> **Activity**
Run through the records and, wherever a line holds the word "click", return that line.

> **Information given**
Segment Open

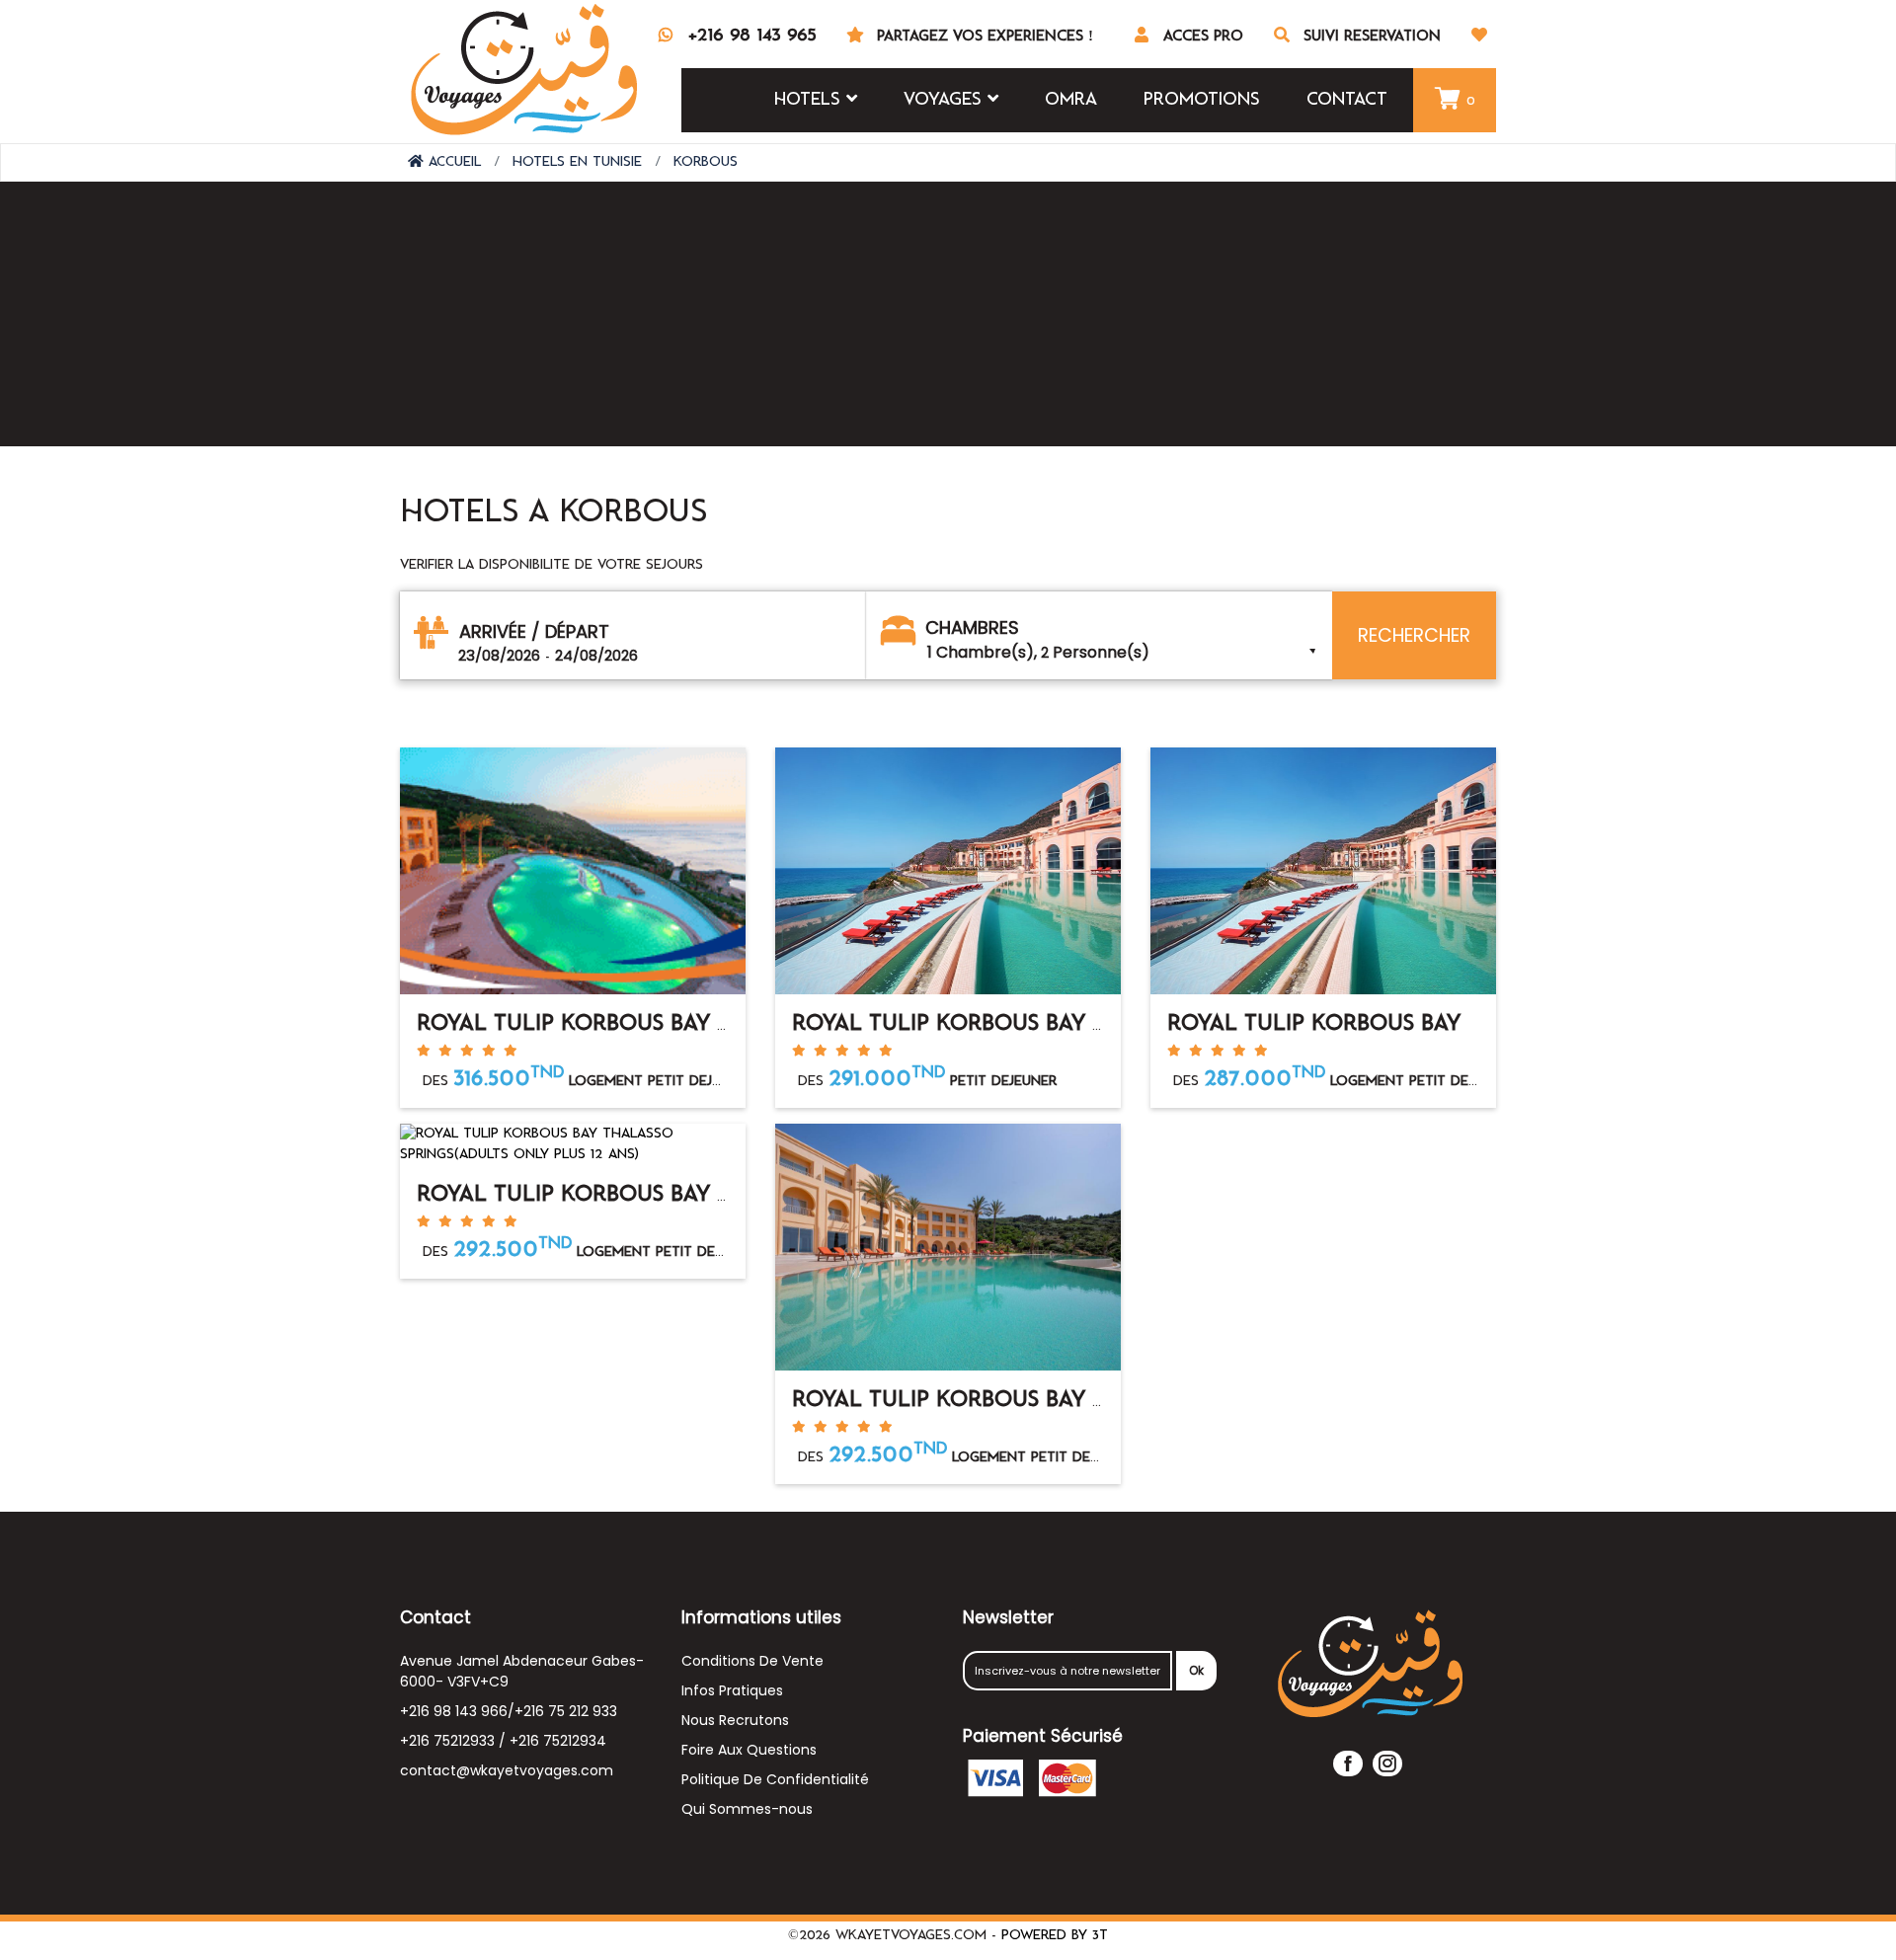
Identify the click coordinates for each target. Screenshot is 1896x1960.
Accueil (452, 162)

Segment Closed
Segment Open

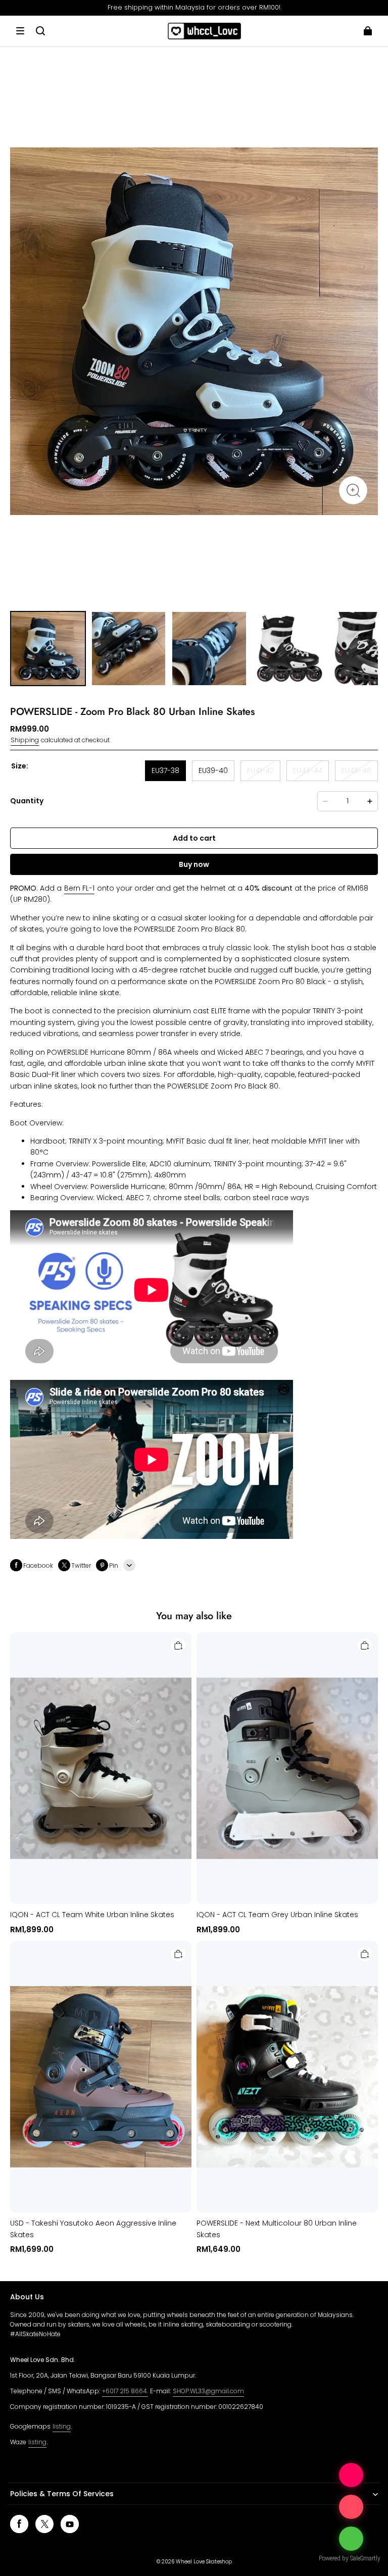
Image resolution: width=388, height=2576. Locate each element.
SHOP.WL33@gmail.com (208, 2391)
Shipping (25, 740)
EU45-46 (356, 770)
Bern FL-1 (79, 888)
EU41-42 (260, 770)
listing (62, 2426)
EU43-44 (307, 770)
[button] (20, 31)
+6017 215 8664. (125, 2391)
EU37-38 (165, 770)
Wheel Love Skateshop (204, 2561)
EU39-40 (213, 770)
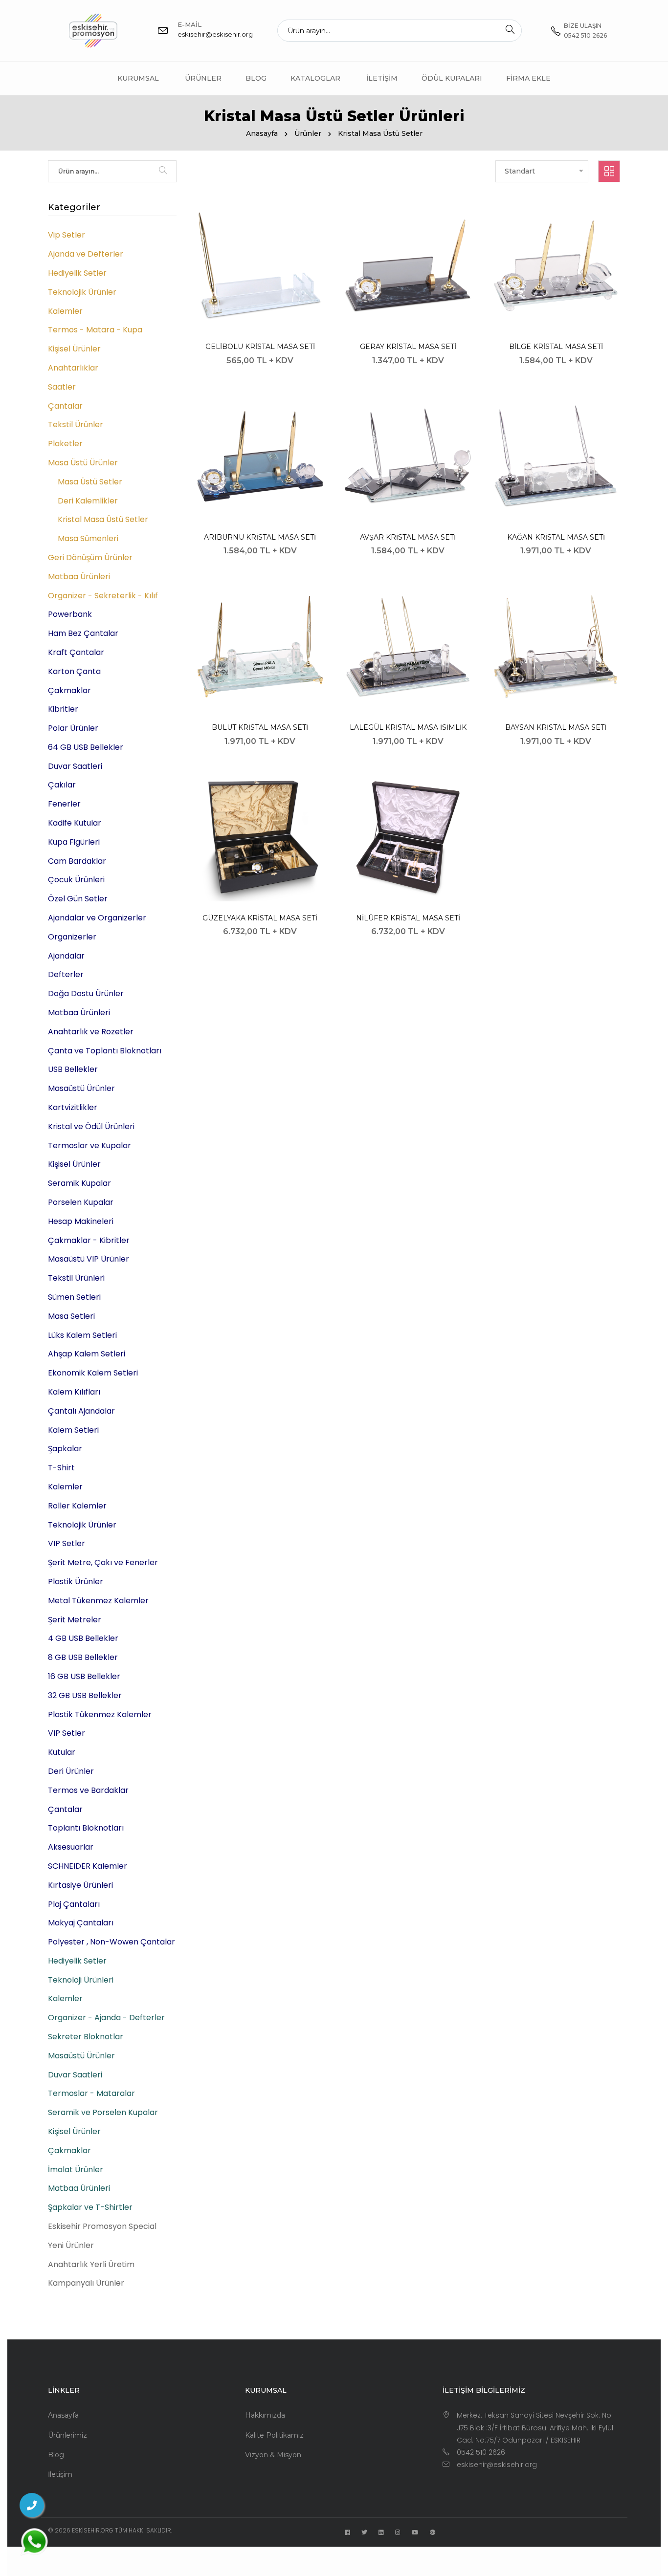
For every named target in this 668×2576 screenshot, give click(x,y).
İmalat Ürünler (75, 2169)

Segment Closed

> **Result of the exercise**
Identify the click coordinates for each target. Screenshot is 1896x1960.
For every named target in this 668×2576 screenshot, give click(x,y).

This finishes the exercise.